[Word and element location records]
** START **

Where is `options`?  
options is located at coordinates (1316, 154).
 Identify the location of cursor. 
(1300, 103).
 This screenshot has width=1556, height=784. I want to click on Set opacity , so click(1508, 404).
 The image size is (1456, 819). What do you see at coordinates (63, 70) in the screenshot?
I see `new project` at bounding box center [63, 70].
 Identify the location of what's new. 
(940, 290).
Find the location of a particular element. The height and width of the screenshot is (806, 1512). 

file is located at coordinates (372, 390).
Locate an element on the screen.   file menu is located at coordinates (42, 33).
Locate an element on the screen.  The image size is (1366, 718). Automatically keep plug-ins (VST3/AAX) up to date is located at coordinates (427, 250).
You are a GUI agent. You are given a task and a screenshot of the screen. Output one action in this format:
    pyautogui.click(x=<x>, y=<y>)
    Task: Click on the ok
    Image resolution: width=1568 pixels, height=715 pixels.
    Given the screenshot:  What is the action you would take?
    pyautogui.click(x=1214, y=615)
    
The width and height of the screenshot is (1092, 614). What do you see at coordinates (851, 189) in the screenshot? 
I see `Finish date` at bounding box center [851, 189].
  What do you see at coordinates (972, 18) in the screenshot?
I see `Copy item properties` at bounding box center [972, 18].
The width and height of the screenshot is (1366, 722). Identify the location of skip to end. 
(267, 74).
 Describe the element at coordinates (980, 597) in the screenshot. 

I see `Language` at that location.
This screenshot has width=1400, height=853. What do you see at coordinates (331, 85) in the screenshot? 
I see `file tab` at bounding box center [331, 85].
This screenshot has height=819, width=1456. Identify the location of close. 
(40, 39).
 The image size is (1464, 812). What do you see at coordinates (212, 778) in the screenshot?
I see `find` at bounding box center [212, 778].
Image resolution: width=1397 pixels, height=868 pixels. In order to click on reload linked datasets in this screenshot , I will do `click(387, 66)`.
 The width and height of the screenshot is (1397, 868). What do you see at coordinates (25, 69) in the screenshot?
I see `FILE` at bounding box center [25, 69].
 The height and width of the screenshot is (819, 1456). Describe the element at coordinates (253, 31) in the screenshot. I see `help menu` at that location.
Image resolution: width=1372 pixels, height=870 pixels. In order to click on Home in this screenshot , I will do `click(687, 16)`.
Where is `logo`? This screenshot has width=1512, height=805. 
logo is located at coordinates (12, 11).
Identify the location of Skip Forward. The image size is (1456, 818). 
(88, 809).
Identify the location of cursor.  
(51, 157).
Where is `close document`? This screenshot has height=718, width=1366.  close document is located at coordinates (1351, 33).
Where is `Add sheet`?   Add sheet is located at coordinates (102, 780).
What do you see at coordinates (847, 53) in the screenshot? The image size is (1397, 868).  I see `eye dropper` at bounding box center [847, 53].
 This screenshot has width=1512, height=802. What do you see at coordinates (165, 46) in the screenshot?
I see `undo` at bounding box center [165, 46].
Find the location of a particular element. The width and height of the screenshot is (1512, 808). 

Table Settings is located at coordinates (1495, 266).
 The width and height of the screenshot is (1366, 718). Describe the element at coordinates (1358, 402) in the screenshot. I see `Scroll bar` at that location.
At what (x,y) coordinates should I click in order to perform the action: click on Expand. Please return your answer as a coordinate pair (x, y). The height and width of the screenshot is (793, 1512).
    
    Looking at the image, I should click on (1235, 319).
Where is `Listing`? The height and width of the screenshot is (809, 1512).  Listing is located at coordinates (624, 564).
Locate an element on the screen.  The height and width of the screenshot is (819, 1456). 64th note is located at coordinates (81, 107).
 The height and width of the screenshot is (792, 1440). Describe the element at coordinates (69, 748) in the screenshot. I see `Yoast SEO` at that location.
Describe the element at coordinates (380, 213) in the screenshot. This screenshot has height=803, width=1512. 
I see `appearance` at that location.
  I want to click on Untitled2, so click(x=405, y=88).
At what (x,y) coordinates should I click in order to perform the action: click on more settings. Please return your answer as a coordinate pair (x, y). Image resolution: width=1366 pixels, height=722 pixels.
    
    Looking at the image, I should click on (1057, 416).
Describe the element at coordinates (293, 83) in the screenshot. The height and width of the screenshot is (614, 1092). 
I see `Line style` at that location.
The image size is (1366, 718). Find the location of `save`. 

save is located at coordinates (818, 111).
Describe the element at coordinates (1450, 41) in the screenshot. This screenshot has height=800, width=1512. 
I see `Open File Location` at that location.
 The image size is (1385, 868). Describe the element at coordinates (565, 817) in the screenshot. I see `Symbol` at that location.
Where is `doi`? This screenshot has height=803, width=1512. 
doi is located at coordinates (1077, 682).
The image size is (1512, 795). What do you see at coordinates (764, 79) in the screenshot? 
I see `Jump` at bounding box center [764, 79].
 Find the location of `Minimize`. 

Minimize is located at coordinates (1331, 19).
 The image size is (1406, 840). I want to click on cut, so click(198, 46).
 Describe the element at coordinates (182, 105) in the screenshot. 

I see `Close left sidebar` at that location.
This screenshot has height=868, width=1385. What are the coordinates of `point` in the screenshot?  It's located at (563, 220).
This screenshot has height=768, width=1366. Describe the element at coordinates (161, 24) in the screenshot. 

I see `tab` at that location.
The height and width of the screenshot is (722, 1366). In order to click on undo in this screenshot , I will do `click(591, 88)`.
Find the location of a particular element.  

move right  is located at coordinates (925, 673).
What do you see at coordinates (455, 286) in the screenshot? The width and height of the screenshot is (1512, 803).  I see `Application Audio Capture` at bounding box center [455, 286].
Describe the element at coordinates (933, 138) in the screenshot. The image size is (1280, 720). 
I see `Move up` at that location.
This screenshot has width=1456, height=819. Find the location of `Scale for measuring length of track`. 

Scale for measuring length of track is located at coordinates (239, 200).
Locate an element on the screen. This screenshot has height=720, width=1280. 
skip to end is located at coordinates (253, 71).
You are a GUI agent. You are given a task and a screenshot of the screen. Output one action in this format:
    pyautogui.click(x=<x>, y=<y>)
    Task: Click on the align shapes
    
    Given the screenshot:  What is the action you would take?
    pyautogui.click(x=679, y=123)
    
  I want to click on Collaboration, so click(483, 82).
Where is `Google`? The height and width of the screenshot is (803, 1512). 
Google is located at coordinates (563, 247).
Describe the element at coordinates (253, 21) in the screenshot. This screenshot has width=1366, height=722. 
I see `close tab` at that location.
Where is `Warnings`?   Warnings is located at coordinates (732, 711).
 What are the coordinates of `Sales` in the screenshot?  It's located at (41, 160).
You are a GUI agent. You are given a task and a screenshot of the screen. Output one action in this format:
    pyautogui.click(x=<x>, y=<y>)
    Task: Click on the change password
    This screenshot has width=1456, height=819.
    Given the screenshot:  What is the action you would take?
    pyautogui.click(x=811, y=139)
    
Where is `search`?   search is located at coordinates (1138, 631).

** END **

### [What needs to be done]
Repeat the lines of the records between the line containing "The width and height of the screenshot is (1366, 722)." and the line containing "The height and width of the screenshot is (819, 1456). Describe", inclusive.

### [Response to the exercise]
The width and height of the screenshot is (1366, 722). Identify the location of skip to end. 
(267, 74).
 Describe the element at coordinates (980, 597) in the screenshot. 

I see `Language` at that location.
This screenshot has width=1400, height=853. What do you see at coordinates (331, 85) in the screenshot? 
I see `file tab` at bounding box center [331, 85].
This screenshot has height=819, width=1456. Identify the location of close. 
(40, 39).
 The image size is (1464, 812). What do you see at coordinates (212, 778) in the screenshot?
I see `find` at bounding box center [212, 778].
Image resolution: width=1397 pixels, height=868 pixels. In order to click on reload linked datasets in this screenshot , I will do `click(387, 66)`.
 The width and height of the screenshot is (1397, 868). What do you see at coordinates (25, 69) in the screenshot?
I see `FILE` at bounding box center [25, 69].
 The height and width of the screenshot is (819, 1456). Describe the element at coordinates (253, 31) in the screenshot. I see `help menu` at that location.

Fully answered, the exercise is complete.